Hanya saja yang sunnah bagi orang dalam kemungkinan ini juga, jika tidak membawa hadyu (binatang sembelihan), hendaknya berniat ihram umrah dan melakukan amalan-amalan sebagaimana yang telah kami sebutkan untuk orang yang sampai ke miqat di luar bulan-bulan haji. Karena Nabi s.a.w. memerintahkan para sahabat saat mendekati kota Mekah agar merubah niat ihram mereka menjadi niat ihram umrah. Dan beliau menekankan hal itu kepada mereka di Mekah. Karenanya, mereka melakukan thawaf, Sa'i dan mereka mencukur pendek rambut mereka dan bertahallul, untuk mentaati perintah beliau.
Lain halnya orang yang membawa hadyu (binatang sembelihan), Nabi s.a.w. memerintahkan kepadanya untuk tetap mengenakan ihram hingga saat tahallul pada hari Nahar.
Yang sunnah bagi orang yang membawa hadyu (binatang sembelihan) adalah berihram haji dan umrah sekaligus. Karena Nabi s.a.w. melakukan hal itu. Dan, beliau pun menuntun hady (binatang sembelihan) dan memerintahkan kepada para sahabat yang menuntun hadyu, padahal mereka itu telah berihram umrah, agar berniat ihram haji beriringan niat umrah sekaligus dan agar tidak lepas dari ihramnya hingga tahallul dari keduanya pada hari Nahar.
Jika orang yang menuntun hadyu itu berihram haji saja (haji ifrad), hendaknya ia tetap pada ihramnya juga hingga ia tahallul pada hari Nahar sebagaimana orang yang melakukan haji Qiran.

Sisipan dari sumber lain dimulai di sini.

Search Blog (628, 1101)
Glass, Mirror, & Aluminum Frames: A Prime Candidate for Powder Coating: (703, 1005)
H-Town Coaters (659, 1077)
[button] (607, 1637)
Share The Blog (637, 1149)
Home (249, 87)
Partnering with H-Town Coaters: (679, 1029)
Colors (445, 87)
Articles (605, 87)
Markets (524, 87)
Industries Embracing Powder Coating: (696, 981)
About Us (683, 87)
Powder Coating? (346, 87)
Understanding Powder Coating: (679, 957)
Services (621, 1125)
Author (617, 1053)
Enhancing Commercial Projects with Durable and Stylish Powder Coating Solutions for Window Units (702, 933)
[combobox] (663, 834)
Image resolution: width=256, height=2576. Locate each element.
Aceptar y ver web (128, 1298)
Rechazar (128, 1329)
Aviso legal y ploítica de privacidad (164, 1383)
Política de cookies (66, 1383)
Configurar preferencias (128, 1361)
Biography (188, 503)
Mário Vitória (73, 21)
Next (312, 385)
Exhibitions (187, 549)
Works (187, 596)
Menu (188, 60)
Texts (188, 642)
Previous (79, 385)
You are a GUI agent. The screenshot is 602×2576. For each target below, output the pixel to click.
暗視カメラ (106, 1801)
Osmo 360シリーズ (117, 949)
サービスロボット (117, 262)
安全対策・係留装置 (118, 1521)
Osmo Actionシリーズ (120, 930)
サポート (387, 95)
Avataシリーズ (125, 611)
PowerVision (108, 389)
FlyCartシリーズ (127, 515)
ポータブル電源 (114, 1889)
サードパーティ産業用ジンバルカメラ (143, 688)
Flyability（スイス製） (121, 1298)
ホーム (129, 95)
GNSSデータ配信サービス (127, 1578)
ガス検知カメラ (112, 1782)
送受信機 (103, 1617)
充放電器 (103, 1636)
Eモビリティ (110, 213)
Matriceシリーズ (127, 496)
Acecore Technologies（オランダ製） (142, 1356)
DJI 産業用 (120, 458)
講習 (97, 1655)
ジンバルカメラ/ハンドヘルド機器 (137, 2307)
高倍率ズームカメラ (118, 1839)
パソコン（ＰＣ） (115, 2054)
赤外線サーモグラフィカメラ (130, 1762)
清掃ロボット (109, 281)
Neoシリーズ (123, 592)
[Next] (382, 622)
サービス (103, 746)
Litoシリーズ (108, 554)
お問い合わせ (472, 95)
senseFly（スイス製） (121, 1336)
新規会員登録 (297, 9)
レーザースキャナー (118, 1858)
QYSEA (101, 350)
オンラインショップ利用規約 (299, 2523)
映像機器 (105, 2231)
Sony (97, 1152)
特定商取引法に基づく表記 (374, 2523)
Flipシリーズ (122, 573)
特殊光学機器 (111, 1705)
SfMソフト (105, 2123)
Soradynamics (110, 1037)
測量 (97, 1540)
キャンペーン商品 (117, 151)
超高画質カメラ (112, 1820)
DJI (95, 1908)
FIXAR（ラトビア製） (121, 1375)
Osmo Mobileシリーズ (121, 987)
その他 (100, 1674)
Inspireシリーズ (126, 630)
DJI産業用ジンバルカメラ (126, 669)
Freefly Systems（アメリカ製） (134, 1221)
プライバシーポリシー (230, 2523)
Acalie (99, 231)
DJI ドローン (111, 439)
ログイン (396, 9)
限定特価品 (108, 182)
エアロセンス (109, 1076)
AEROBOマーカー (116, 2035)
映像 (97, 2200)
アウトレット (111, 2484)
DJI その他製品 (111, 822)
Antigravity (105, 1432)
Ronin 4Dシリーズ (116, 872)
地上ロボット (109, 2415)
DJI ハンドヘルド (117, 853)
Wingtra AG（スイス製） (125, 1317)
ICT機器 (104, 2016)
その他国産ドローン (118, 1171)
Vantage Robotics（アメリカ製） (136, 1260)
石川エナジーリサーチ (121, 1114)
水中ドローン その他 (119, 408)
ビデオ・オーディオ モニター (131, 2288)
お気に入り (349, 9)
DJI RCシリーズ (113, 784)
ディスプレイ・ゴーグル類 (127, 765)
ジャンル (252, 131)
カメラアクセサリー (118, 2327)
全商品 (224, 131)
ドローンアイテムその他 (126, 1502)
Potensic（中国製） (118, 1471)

Dengan demikian dapat diketahui, bahwa orang yang berihram haji saja atau berihram haji dan umrah sekaligus sedang ia tidak membawa hadyu, maka seyogianya ia tetap pada niat ihramnya itu. Akan tetapi yang sunnah baginya ialah merubah niat ihram tersebut menjadi niat ihram umrah. Selanjutnya ia melakukan thawaf, Sa'i dan mencukur pendek rambutnya serta bertahallul dari ihram umrahnya, sebagaimana yang diperintahkan Nabi s.a.w. kepada orang-orang yang tidak membawa hadyu di antara para sahabat. Kecuali jika ia khawatir tertinggal amalan haji oleh sebab ia terlambat datang di Mekah Maka ia tetap pada niat ihram haji ifrad atau haji qirannya itu. Wallahu A'lam..
Orang yang berihram, jika ia khawatir tidak dapat melaksanakan sampai akhir apa yang telah di niatkannya dalam ihramnya, karena sakit atau takut musuh dan semacamny, disunnahkan baginya, saat mulai berihram, mengucapkan:
فإن حبسني حابس فمحلي حيث حبستني
Jika aku terhalang oleh penghalang apapun,maka waktu dan tempat lepasku dari ihram adalah di mana Engkau tahan aku.
Hal ini berdasarkan hadits Dhaba'ah binti az-Zubair:
حد يث ضباعة بنت الزبير أنها قالت : يارسول الله إني أريد الحج وأنا شاكية : فقال لها رسول الله صلى الله عليه وسلم: حجي واشتر طي إن محلي حيث حبستني (متفق عليه)ا
Dari Dhaba'ah binti az-Zubair, bahwasanya ia berkata: "Wahai Rasulullah, sesungguhnya aku hendak melakukan ibadah haji, sedang aku merasakan adanya penyakit yang kini kuderita".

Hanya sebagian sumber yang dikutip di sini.